** Opening Provided entries block **

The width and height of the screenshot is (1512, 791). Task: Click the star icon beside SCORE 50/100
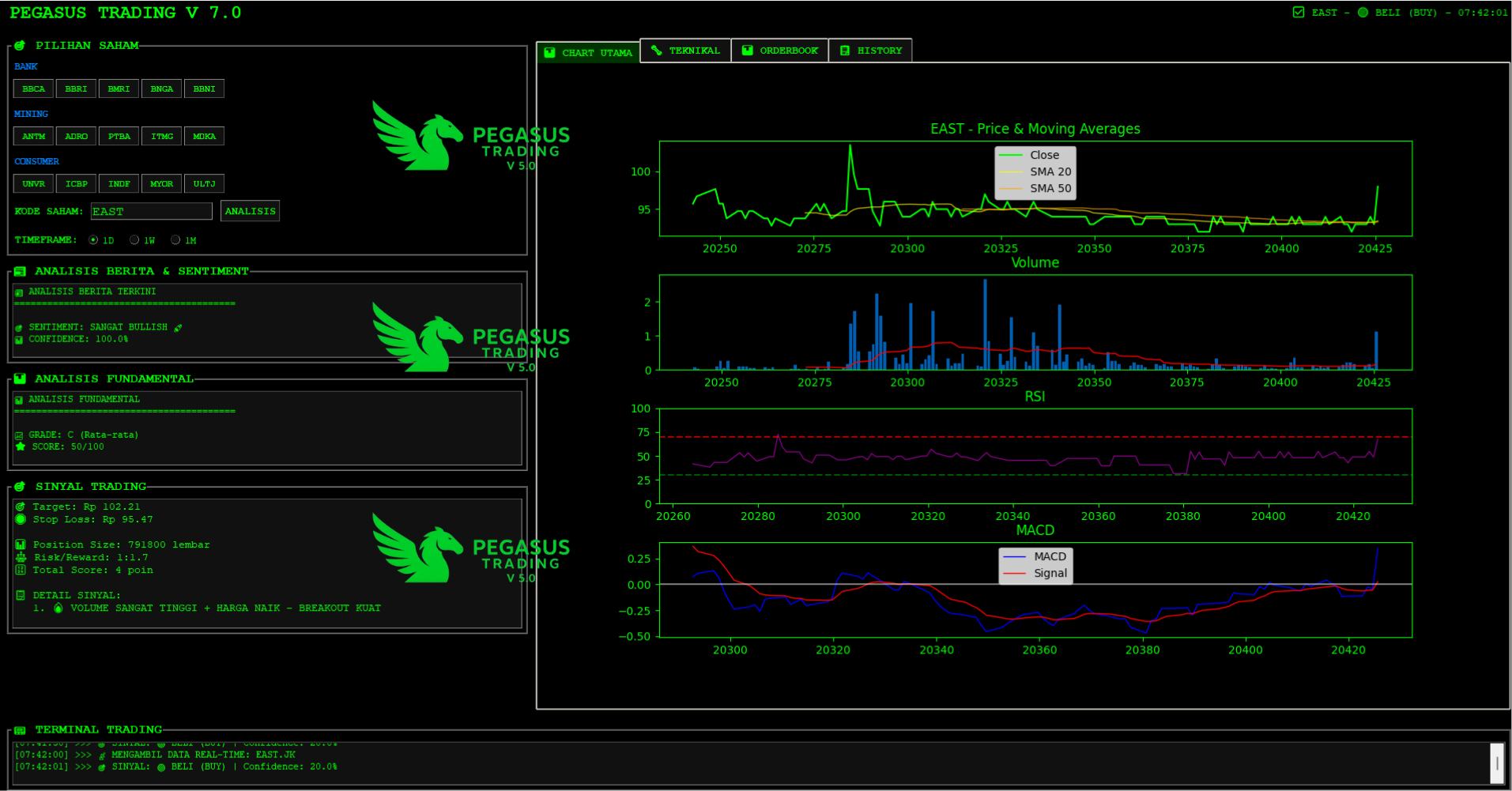click(x=21, y=447)

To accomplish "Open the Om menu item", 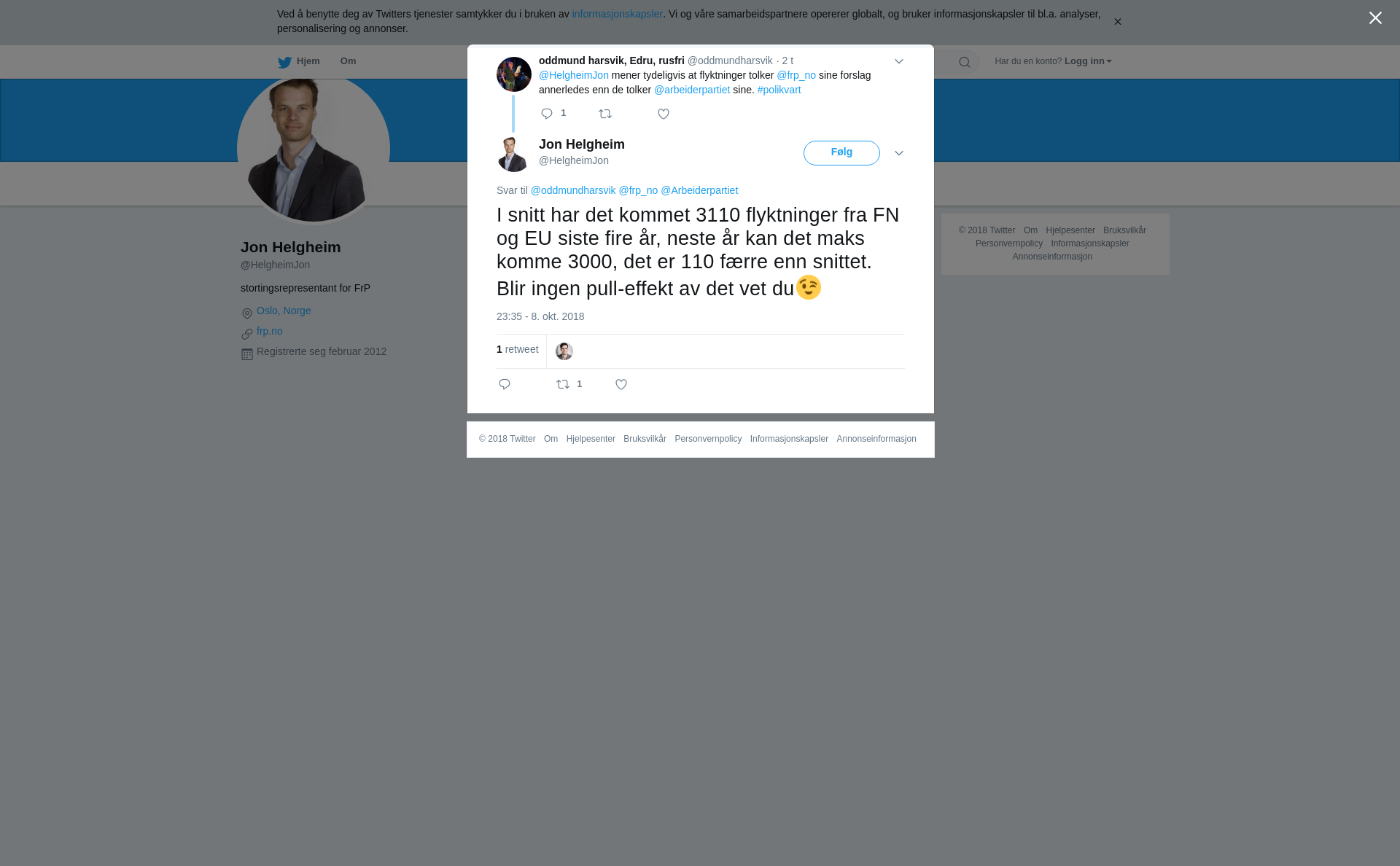I will tap(348, 61).
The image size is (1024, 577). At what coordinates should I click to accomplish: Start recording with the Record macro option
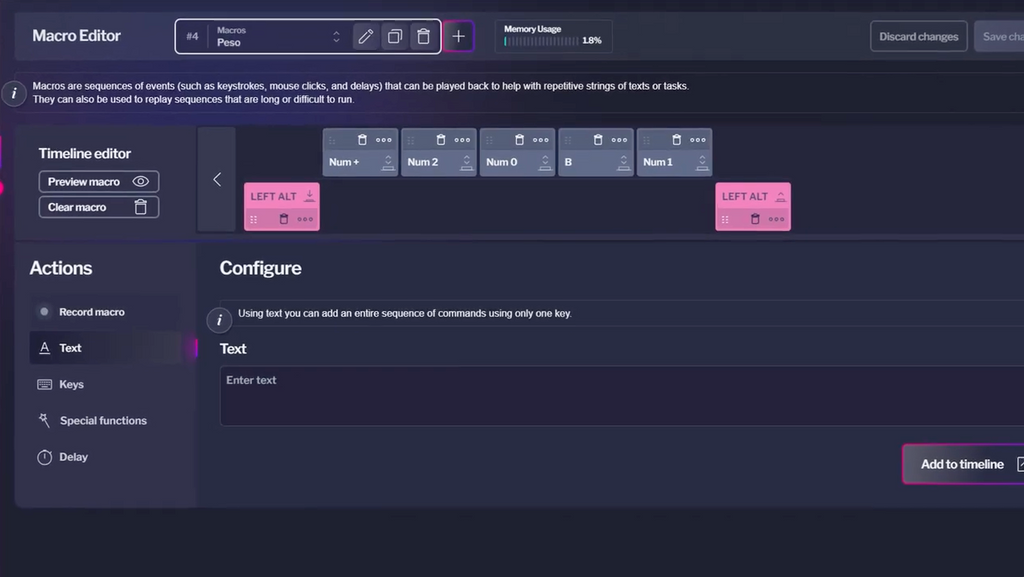(91, 312)
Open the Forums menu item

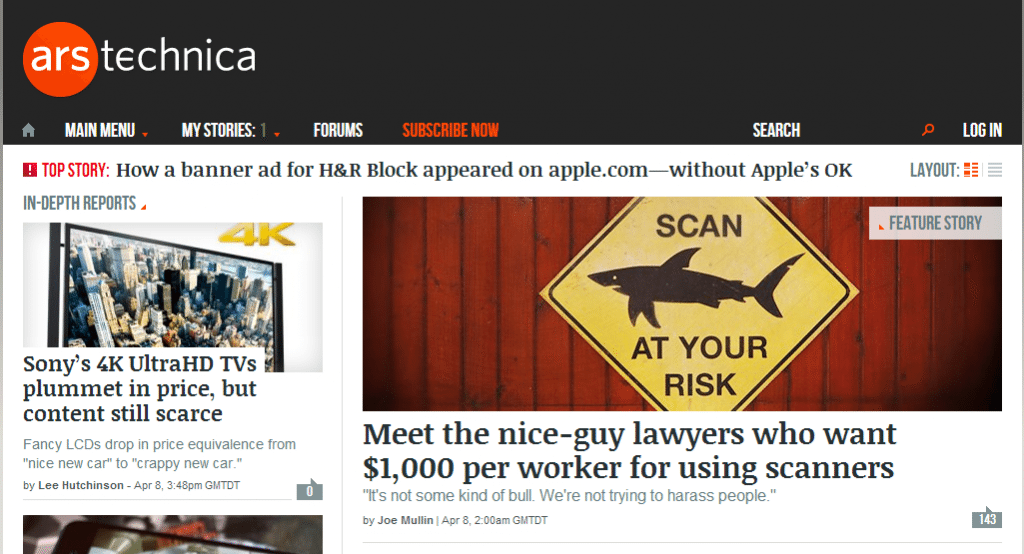point(338,130)

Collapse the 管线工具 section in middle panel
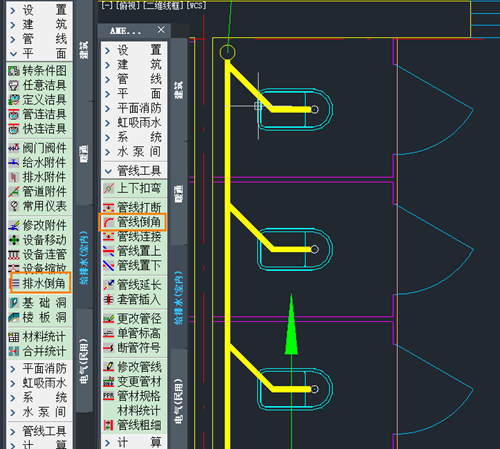134,171
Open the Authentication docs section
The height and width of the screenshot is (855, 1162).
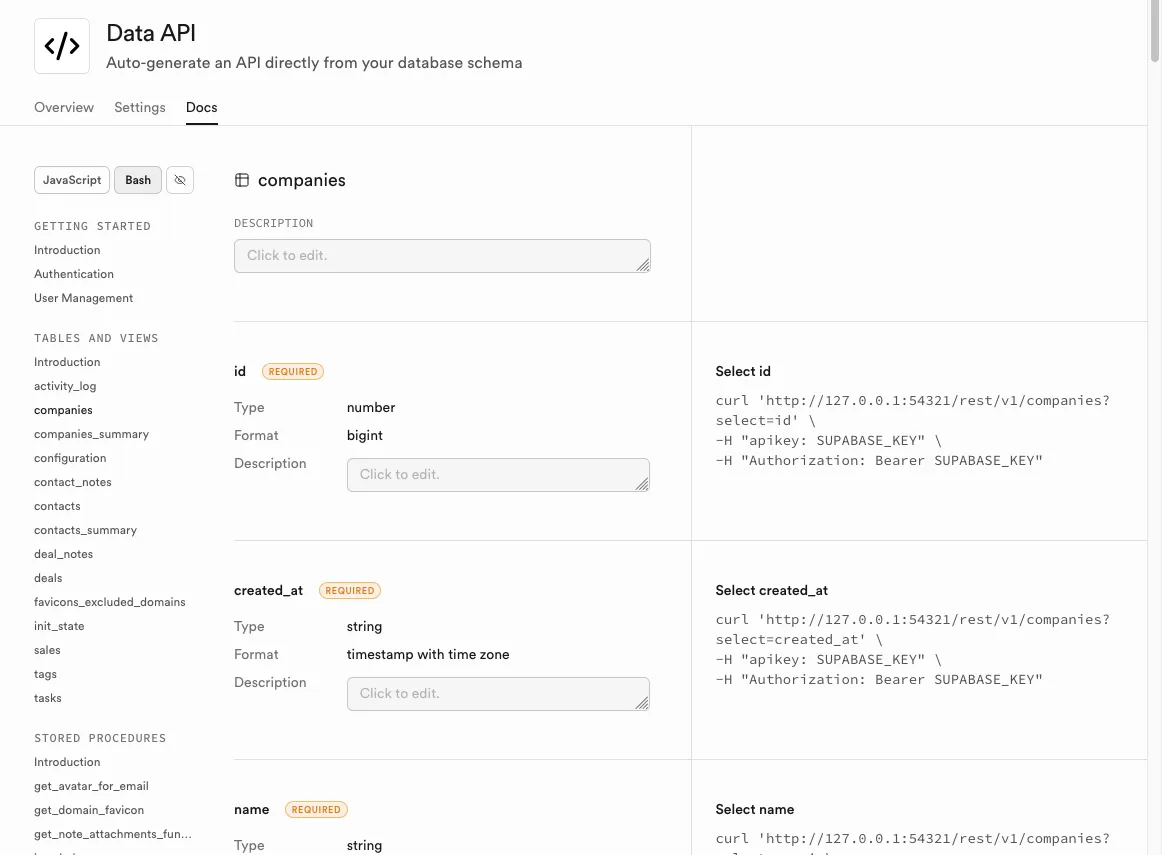click(73, 273)
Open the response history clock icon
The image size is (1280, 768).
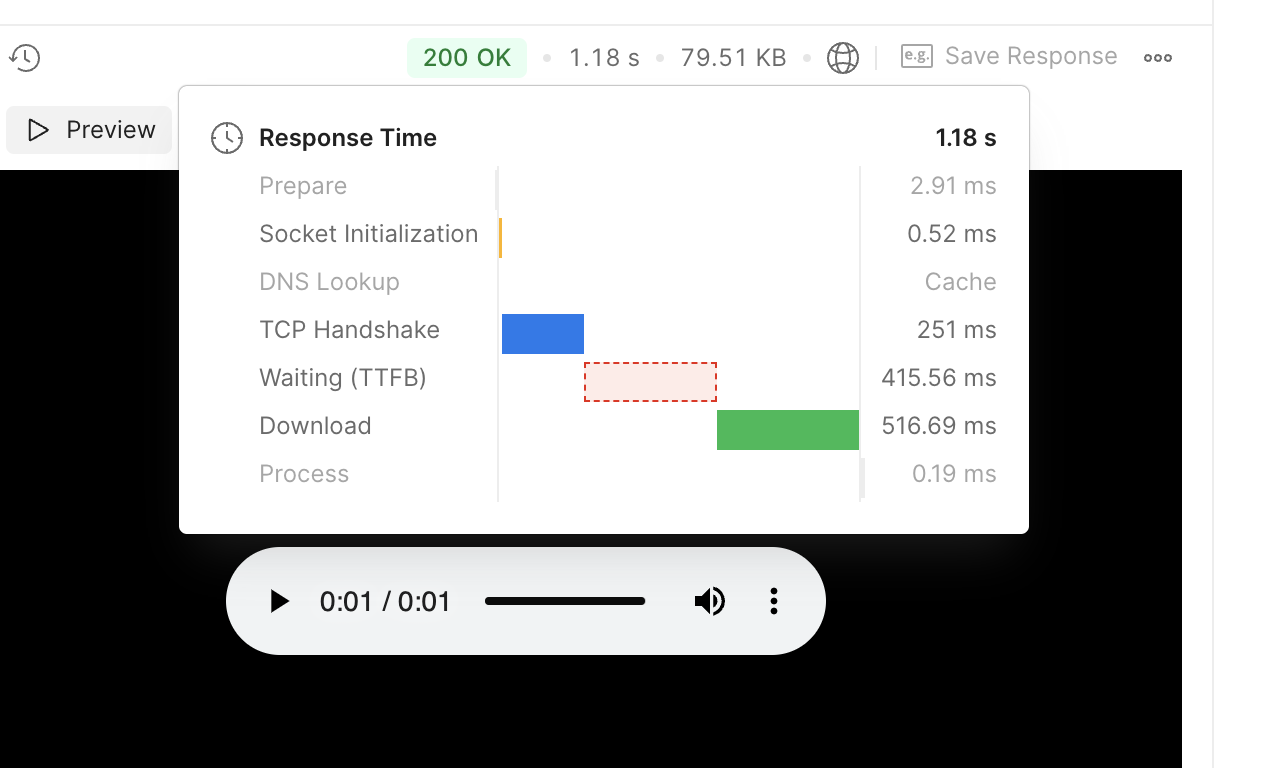coord(25,58)
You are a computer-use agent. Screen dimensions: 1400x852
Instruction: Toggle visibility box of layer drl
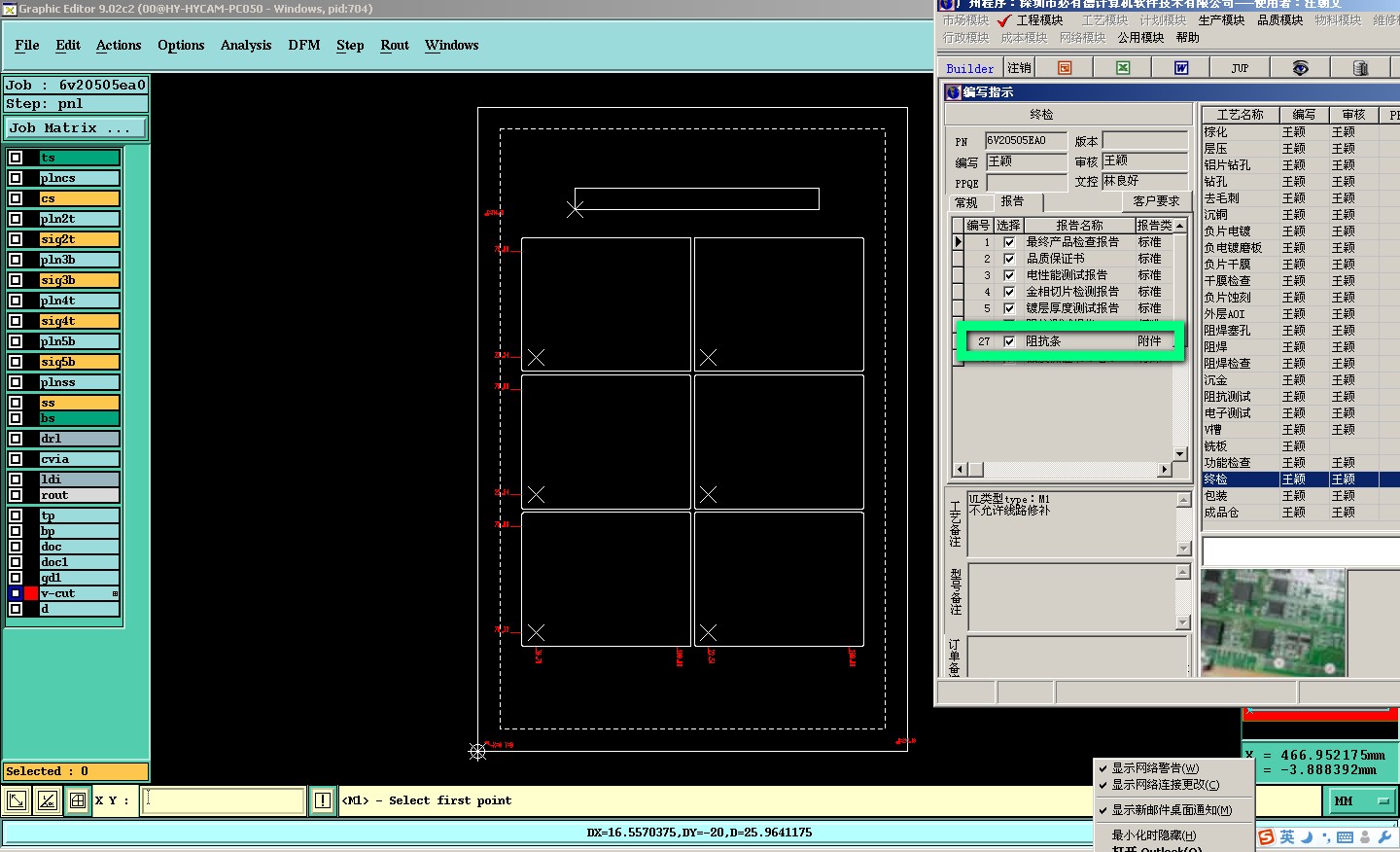click(x=16, y=439)
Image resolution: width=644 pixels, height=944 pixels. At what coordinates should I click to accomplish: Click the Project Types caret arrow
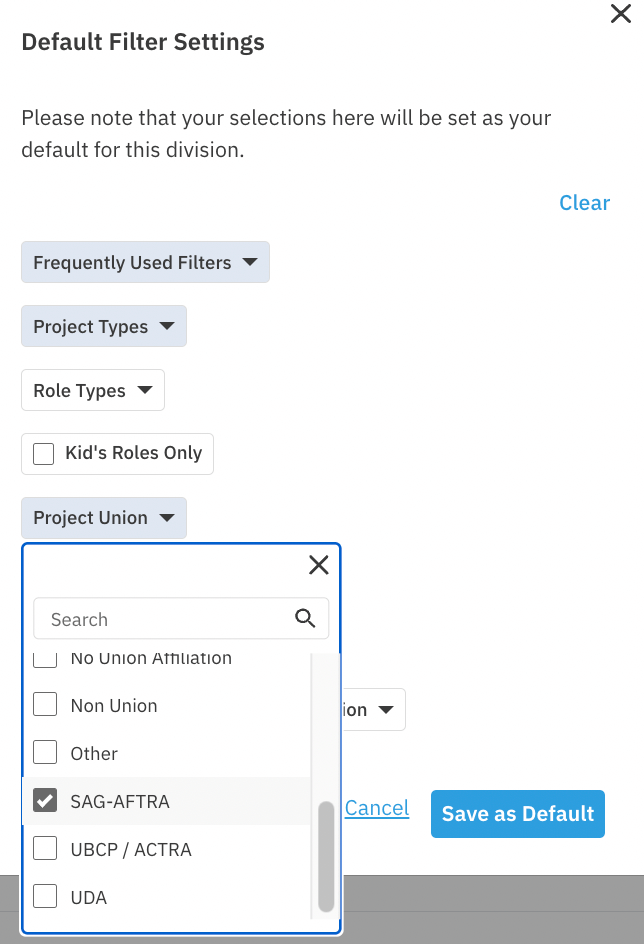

** Closing Provided entries block **

- **Task goal**:
Emit the lines of the data above from the one containing "You are a computer-use" through its final line, both endpoints included. Pictures do not belong in the output.

- **Result of the task**:
You are a computer-use agent. Screen dimensions: 1400x852
Instruction: Toggle visibility box of layer drl
click(x=16, y=439)
Image resolution: width=644 pixels, height=944 pixels. At what coordinates should I click to accomplish: Click the Project Types caret arrow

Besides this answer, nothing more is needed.